Other insults hurled at Jews included: “Schweinehund [pig dog],” “Dreckjude [shitty Jew],” “whore,” and “Judenschmarotzer [Jew parasite].” Donat emphasized that “obscenities were used so abundantly at Majdanek that often you did not hear a decent word for hours on end.” (173)
And what resulted from these words? In my eyes, these words ushered in a disregard for human life that did not fit the “Aryan mold." German officers treated Jewish prisoners like their insults, and in reducing them to “parasites,” viewed their lives “as essentially worthless; in fact, contemptible.” (Donat 176) The SS soldiers delighted in ousting these “subhuman” Jews, inventing new methods of torture and indulging in the “fear and the death agonies of the victims.” (Donat 173) Beyond the torture and death of millions of Jews, the words of the Third Reich held the German people in an “iron grip; they followed orders and kept their mouths shut, they submitted…” (Donat 233) With overwhelming control and sadism, the Nazis destroyed the lives of many, even as the Third Reich began to collapse. How devastating words were, in facilitating the breaking of spirits and bones of so many innocent lives.

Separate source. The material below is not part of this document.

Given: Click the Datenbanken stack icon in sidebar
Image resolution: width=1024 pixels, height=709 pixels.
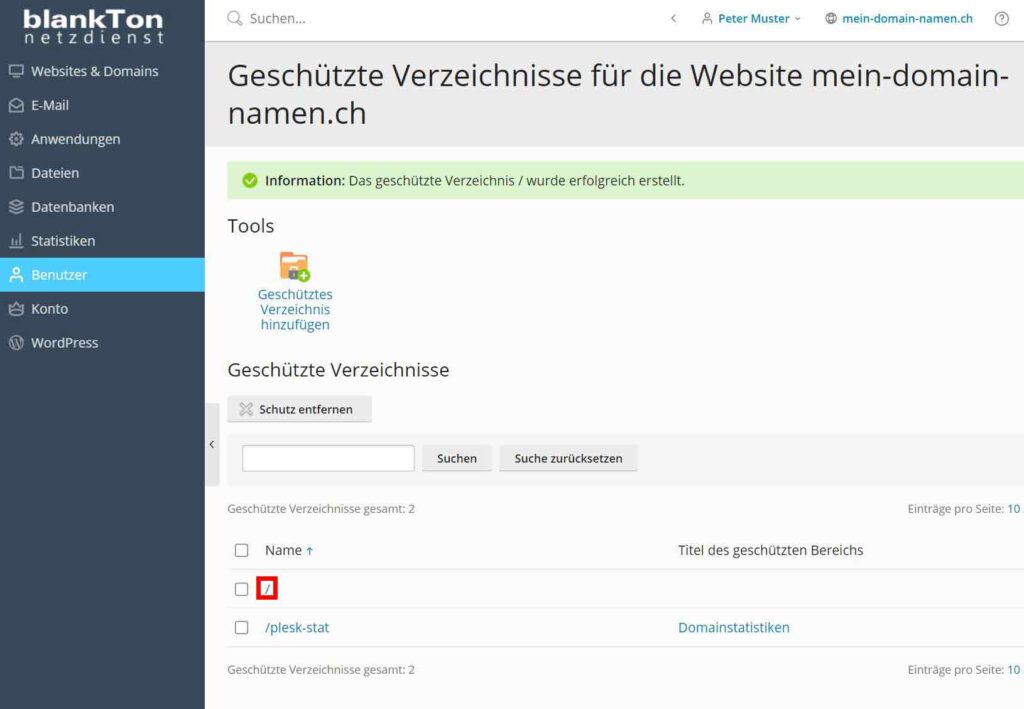Looking at the screenshot, I should tap(16, 207).
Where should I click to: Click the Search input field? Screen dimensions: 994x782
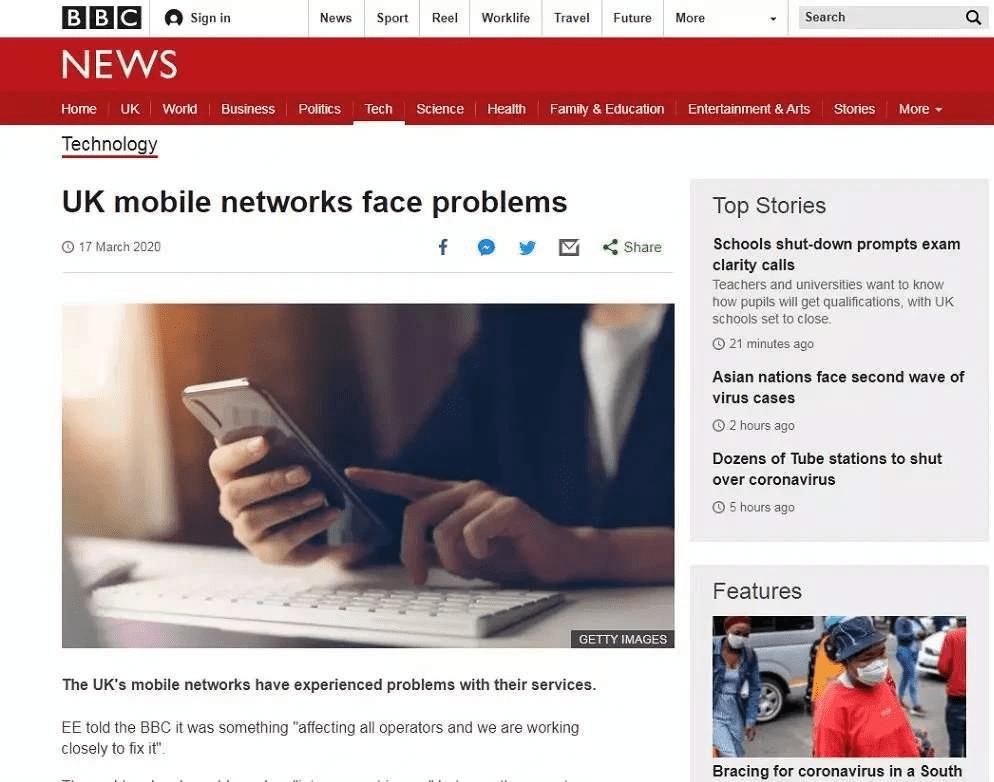pyautogui.click(x=881, y=18)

Just yesterday, it was announced that a Holocaust denier will be the GOP’s nominee in a Chicago congressional district after running in a primary election. Candidate Arthur Jones is an outspoken Holocaust denier; his candidacy website contains pages of documentation “disproving” the Holocaust and dismissing the death of millions of Jews. Phrases from his website are eerily similar to the aforementioned propaganda of the Third Reich:

"The ‘Holocaust’ is quite a racket. Millions of dollars are made each year by the Jews telling this tall tale
Elie Wiesel [Holocaust survivor] is simply a skillful liar
[Survivor accounts of the Holocaust are] propaganda, whose purpose is designed to bleed, blackmail, extort and terrorize, the enemies of organized world Jewry
Their ‘Holocaust’ [is] just an extortion racket. "

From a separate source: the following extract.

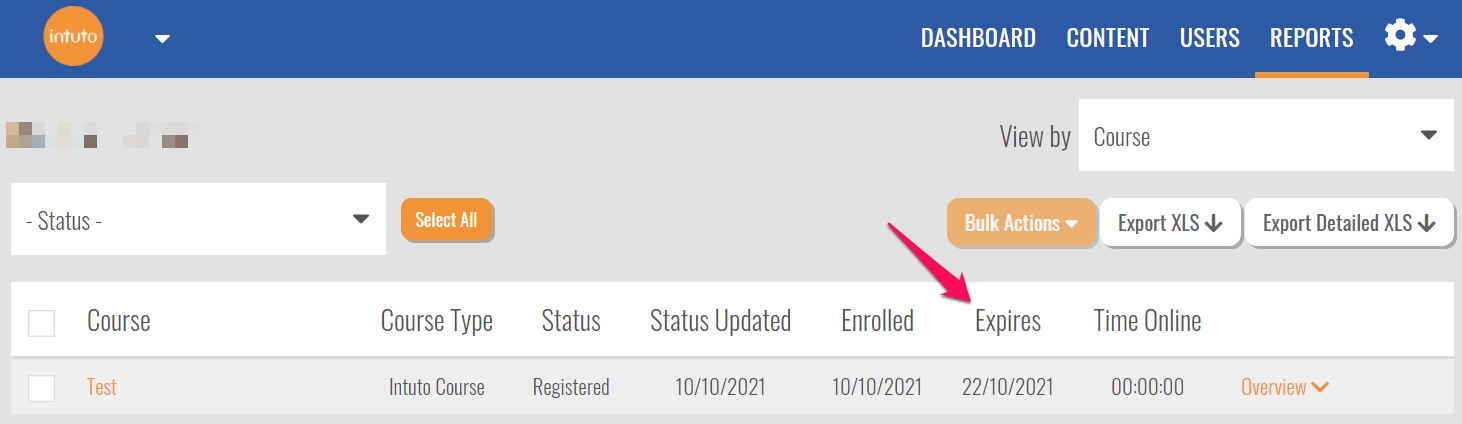
Task: Click the Time Online column header
Action: 1147,321
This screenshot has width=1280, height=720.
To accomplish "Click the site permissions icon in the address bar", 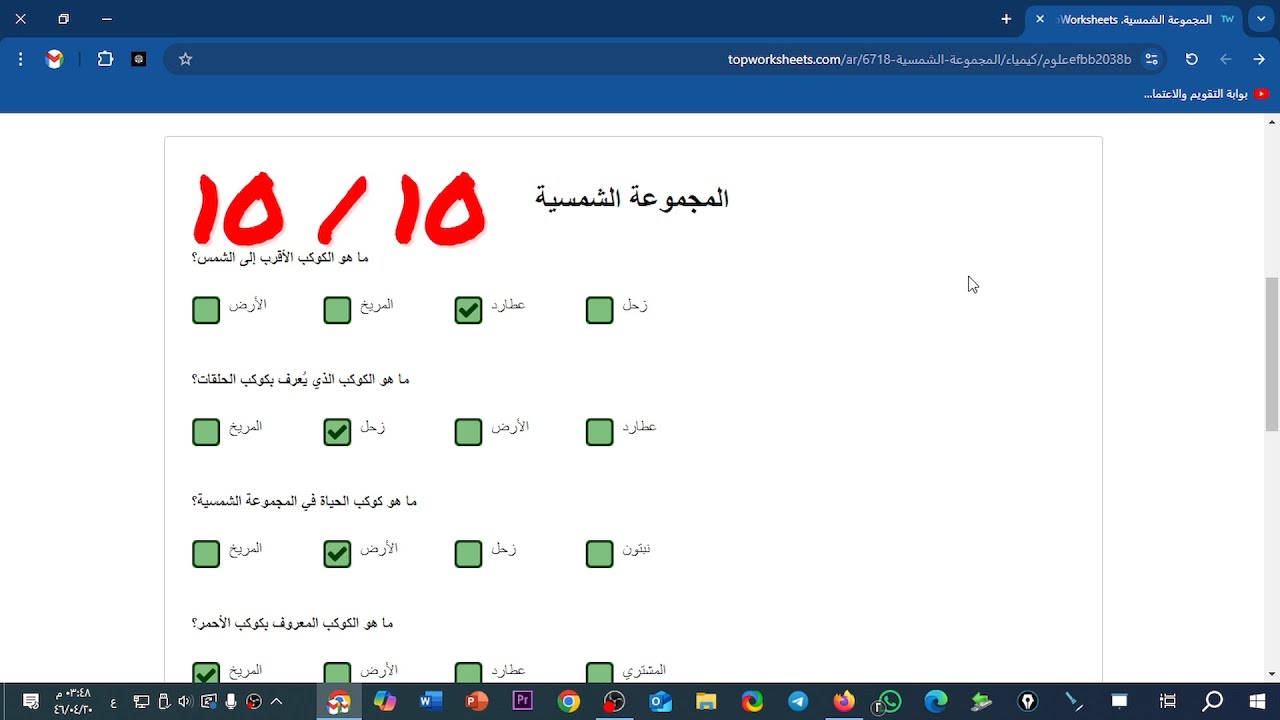I will (1151, 59).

I have been made furious to learn of this news and to read these documents, and have thought- What can I do now, with what I know? How can I, and others like me, best combat this utterly false information?

As mentioned previously, words can be used to generate destructive power. I recognize that my words need to be used to generate informative, educational, and defense of those who have suffered. This is certainly, in many ways, a power worth reckoning.